Cool-I had no idea that you guys were so poetic! ;)


2

When discussing poetry, I confess I always remember these lines from Love's Labours Lost:

Dumaine : In reason nothing.
Berone: Something then in rhyme.

And that sums up my opinion of a lot of the poetry I've read. :)


3

Just out of curiousity, what percentage of the Boundless staff/Line posters were English majors?


4

Haha... yeah, pretty much. Just look at Sylvia Plath, the cliched example of the tortured poet.


5

So then, poetry is for...everyone.


6

I am an english major.


7

Major doesn't necessarily have anything to do with it, I was an engineering major and write poetry with varying regularity. Here something recent written while meditating on Psalm 6:

Darkness seeks a hold
Obscures Your name from mind
In every which way I'm pulled
Struggle to keep on Your path's line

Each offered path will beckon
But I've traveled there before
Know how later each will darken
Yet leave me still wanting more

So I pray, while still sane
Shine Your glory, light my way
Fill my mouth with Your refrain
And hedge my path, so I'll not stray


8

"Who go grabbing metaphors like lifeboats
When their ship is going down"

You realise that's a simile and not a metaphor? ;)


9

Enjoyed the poetry. I have a collection of poetic lifeboats from my college years, I've since grabbed on to the real thing at the cross. I'm glad to say that it recently gave birth to a new blog I'm really enjoying. God's word is far more inspiring than my former woes.


10

Aren't similes subsets of metaphors?


11

Nice work, Steve! I was an English major in college; poetry was a particular love of mine. I used to write them myself. Sadly, having postmodern philosophy and radical literary theory crammed down my throat, also in college (at a time when I didn't have the worldview to deal with them) soured me on writing, and even reading, to a certain extent, for a long time.

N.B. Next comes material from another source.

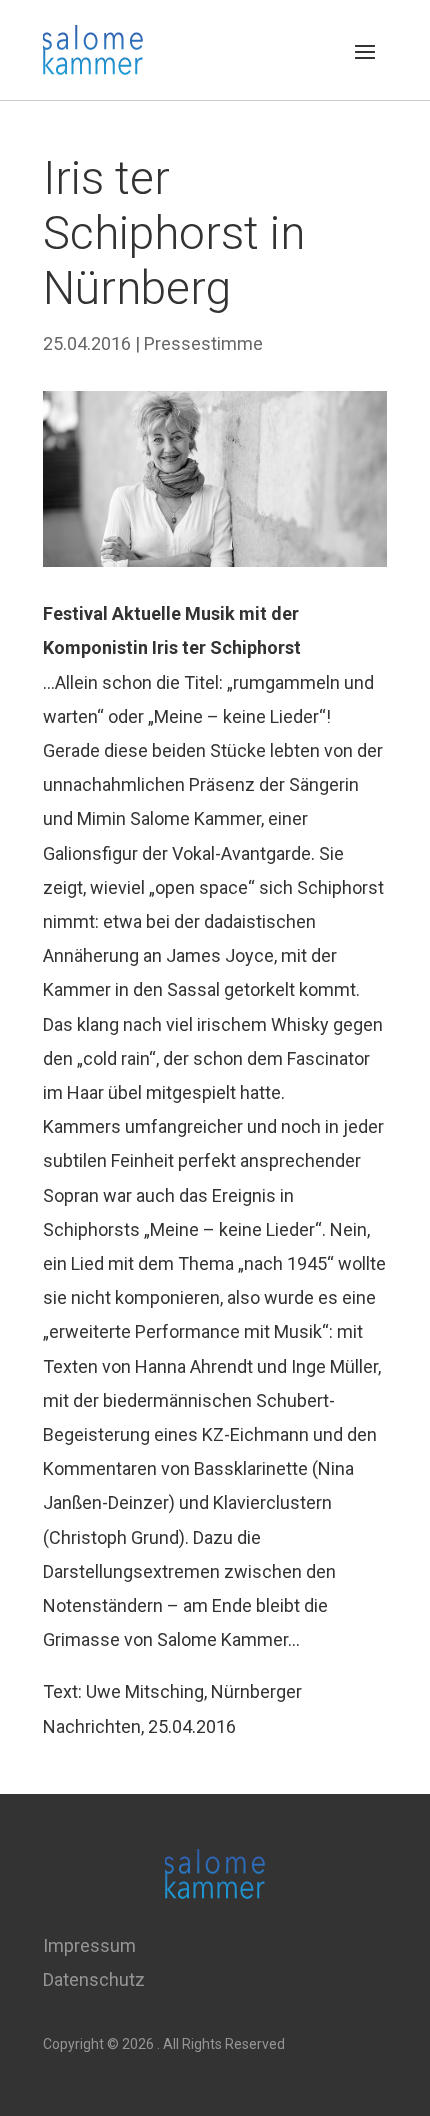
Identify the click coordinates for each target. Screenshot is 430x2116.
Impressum (89, 1945)
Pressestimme (203, 343)
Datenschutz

I started reading seriously again when I became a Christian six years ago, at the age of 29. Much more recently, I have also started writing again. For anyone who is interested, you can go to my MySpace page to read original music reviews and a poem (the first one that I have attempted in years!). Here is the link to the page:
http://www.myspace.com/thatibelongtogod


12

Gracie- still misleading to call a simile a metaphor, not really the same thing. A simile is when something is "like" something else (eg. "like a lifeboat"); a metaphor is when something IS something else (eg. "The killer was a lion, waiting to ambush his prey").


13

Hey, i thought i'd share one of my own.

The One Who Gave

Hold back the dam of sadness
Hold back the dam of broken dreams
Hold back the dam of lost love
Hold back the dam of hopelessness

I fear the bursting of tears
I fear the drowning of hope
I fear the bleed of crimson flow
From the heart that knows not it’s own

Find me refuge in this storm
Find me peace in this turmoil
Find me hope when hope is lost
Find me comfort in arms so cold

Release the floodgates of happiness
Release the floodgates of longings fulfilled
Release the floodgates of unconditional love
Find hope again in the ONE who gave.